Team:Genspace/Project/IP-Free Genes
From 2014.igem.org
Biobricking of “IP-Free” Fluorescent Protein Genes
We started the competition period with a lofty goal- to create a small library of biobrick parts that would be open to the DIYbio community. The realities of an adult team that all have full time day jobs made it necessary to scale back that ambition, so we decided to focus on some fluorescent protein genes since turning E. coli K-12 green has become the "Hello World" experiment of citizen scientist groups everywhere. Little did we realize how twisted the path to open source biology is!
The Registry of Standard Biological Parts does not appear to contain many fluorescent proteins that are free of intellectual property limitations. Four are listed (BBa_J97003, BBa_J97002, BBa_J97000, BBa_J97001) but none of these are physically deposited in the Registry. So we decided to focus our efforts on submitting an IP-free GFP, RFP, CFP, YFP and OFP that we could give out to other community labs just starting up.
We were delighted to see that the company DNA2.0 listed a collection of proteins on its product site that it called "IP-Free© synthetic non-Aequorea fluorescent proteins". We reasoned that by using the right PCR primers we could easily copy these genes out of the commercial plasmid and biobrick them.
The registered trademark sign after the words "IP-Free" should have alerted us to dig deeper, and by the time we did we had already committed too much time and resources to the project to take an alternate path. DNA 2.0's intellectual property policy is very specific- you can use the gene for a further invention only if you buy it in their plasmid at a cost of $245 per gene. You are not allowed to have it synthesized. You are not allowed to distribute it unless it is modified such that the function is changed or enhanced. We did not realize this, and so our biobricked parts can only be used for purely academic pursuits, which are allowed by DNA2.0. However, if you then want to commercialize your invention you must purchase the gene directly from them.

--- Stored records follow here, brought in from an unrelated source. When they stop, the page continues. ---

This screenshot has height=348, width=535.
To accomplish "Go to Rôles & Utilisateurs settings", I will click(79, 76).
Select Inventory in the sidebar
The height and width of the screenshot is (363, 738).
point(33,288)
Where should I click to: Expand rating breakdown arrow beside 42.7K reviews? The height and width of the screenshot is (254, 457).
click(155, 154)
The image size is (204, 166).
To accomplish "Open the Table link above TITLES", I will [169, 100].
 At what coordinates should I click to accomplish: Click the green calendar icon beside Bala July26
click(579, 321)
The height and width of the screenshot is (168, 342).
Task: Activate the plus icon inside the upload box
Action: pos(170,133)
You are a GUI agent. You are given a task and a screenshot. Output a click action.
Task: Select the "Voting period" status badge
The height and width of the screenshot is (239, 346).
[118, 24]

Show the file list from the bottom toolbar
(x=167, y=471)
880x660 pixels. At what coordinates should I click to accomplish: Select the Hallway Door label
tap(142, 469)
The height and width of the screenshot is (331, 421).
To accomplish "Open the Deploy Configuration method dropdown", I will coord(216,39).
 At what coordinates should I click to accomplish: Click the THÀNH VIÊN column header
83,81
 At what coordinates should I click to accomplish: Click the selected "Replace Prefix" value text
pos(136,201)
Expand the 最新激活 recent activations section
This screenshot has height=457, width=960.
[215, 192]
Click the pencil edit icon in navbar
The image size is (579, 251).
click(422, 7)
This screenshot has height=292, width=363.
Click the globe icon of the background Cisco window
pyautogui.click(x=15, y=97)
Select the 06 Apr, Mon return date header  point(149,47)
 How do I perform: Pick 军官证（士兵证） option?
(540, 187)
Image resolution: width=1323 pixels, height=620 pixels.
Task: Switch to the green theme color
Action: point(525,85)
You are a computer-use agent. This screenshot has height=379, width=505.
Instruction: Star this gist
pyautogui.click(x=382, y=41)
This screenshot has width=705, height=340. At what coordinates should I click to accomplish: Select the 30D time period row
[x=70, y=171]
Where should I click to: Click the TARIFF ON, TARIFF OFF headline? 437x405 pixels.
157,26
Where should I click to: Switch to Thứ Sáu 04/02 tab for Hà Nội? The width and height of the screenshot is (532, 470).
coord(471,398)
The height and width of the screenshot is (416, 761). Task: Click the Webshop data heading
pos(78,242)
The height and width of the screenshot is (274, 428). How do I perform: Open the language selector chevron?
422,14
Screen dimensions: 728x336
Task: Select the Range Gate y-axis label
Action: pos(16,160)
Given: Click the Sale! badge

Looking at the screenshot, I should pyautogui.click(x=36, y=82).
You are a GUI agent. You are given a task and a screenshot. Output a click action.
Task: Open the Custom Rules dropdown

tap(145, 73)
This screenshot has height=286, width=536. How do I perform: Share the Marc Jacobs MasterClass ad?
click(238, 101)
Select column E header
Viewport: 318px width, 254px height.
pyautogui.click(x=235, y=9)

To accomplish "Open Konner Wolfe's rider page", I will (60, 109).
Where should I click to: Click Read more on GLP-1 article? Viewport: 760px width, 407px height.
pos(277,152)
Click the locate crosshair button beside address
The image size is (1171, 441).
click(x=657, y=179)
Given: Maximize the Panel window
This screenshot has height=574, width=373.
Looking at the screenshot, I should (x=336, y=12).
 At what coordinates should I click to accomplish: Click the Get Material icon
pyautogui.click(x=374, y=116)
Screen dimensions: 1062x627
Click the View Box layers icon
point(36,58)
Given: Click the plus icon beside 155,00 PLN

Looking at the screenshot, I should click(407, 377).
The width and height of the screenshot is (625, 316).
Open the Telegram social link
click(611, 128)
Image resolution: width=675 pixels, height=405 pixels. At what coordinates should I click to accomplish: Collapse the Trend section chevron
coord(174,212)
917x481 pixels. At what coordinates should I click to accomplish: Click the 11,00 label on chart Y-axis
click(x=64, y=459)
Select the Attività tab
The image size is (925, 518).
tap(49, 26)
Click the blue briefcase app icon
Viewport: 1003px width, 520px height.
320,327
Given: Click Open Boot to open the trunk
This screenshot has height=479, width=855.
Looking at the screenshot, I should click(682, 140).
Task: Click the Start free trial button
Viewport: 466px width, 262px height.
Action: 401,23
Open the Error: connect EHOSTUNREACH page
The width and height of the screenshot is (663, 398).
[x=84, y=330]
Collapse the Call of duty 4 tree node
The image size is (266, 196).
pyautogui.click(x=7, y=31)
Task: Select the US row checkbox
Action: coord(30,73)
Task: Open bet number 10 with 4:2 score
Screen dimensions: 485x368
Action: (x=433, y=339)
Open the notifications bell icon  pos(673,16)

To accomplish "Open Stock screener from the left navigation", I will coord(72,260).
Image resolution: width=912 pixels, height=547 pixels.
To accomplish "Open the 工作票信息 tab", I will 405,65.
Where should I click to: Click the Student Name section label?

A lesson learned to dig deeply whenever IP issues arise.
This left us with a dilemma. Do we continue and potentially submit genes that are of no use? We did not know whether or not the restriction on use by DNA2.0 would result in no team being able to get them from the registry. Since non-commercial use of the genes appears to be OK, we reasoned that perhaps the registry would make them available under those conditions. But giving them out to other DIYbio labs might not be possible.
We considered three alternative courses of action. The first would be to abandon the idea of giving out these genes based on the IP restrictions. That would be a shame, since we worked all summer to clone them. The second would be to contact DNA 2.0 and see if we could get some sort of exception or special licence to distribute to community labs with the understanding that if any commercial product came out of the work they would have to buy the plasmid from DNA 2.0. The third most radical course would be to challenge the "IP-Free" designation as deceptive advertising and give out the plasmid to precipitate legal action. This would be the most interesting, but also risky and somewhat combatitive in spirit- we were not sure that this was a fight we wanted to get into if we were choosing our battles wisely.
In the end, we decided to go with the middle alternative and contact DNA 2.0 as a first action. We are awaiting an introduction to key individuals at DNA 2.0 and will see where that leads...
Our cloning strategy was simple.
- Design primers that bracket the gene and upstream RBS but add biobrick prefix and suffix
- Clone the fragment into pSB1C3
- Test the color generation by cutting out the fragment and cloning into pUC19 which puts it under the control of the constituitive T7 promoter
All the genes were in the DNA2.0 plasmid backbone FPB-xx-444 that includes AmpR. The upstream and downstream regions surrounding the open reading frame were the same for all plasmids. We designed one forward primer that could be used for all five genes, but we had to design specific reverse primers for them all since there was an EcoR1 site immediately after the termination codon.
Forward primer for all: ATGAATTCGCGGCCGCTTCTAGAGCGAGACCTTAGGAGGTAAAC
Color | Name | Plasmid | Reverse Primer |
Green | GFPComet | FPB-26-444 | GCCGCTGCAGCGGCCGCTACTAGTATTAACGGTAAGTTTCCAGGT |
Red | RFPRudolph | FPB-31-444 | GCCGCTGCAGCGGCCGCTACTAGTATTACGTTTCTTTAACGTCGA |
Cyan | CFPCindyLou | FPB-20-444 | GCCGCTGCAGCGGCCGCTACTAGTATTACTGATACGTGTCCAGAT |
Yellow | YFPKringle | FPB-48-444 | GCCGCTGCAGCGGCCGCTACTAGTATTAGCGATACGTCTCCAGGT |
Orange | OFPYukon | FPB-30-444 | GCCGCTGCAGCGGCCGCTACTAGTATTACGTTTCTTTAACGTCGA |
We realized later that the YPF had an internal EcoR1 site that we had missed, and for some reason we failed to get good clones of the GFP, so we submitted and tested the RFP, OFP and CFP protein genes as documented on our registry pages.
They look great!
But our next step is to pursue the cloning of truly IP-free fluorescent protein genes.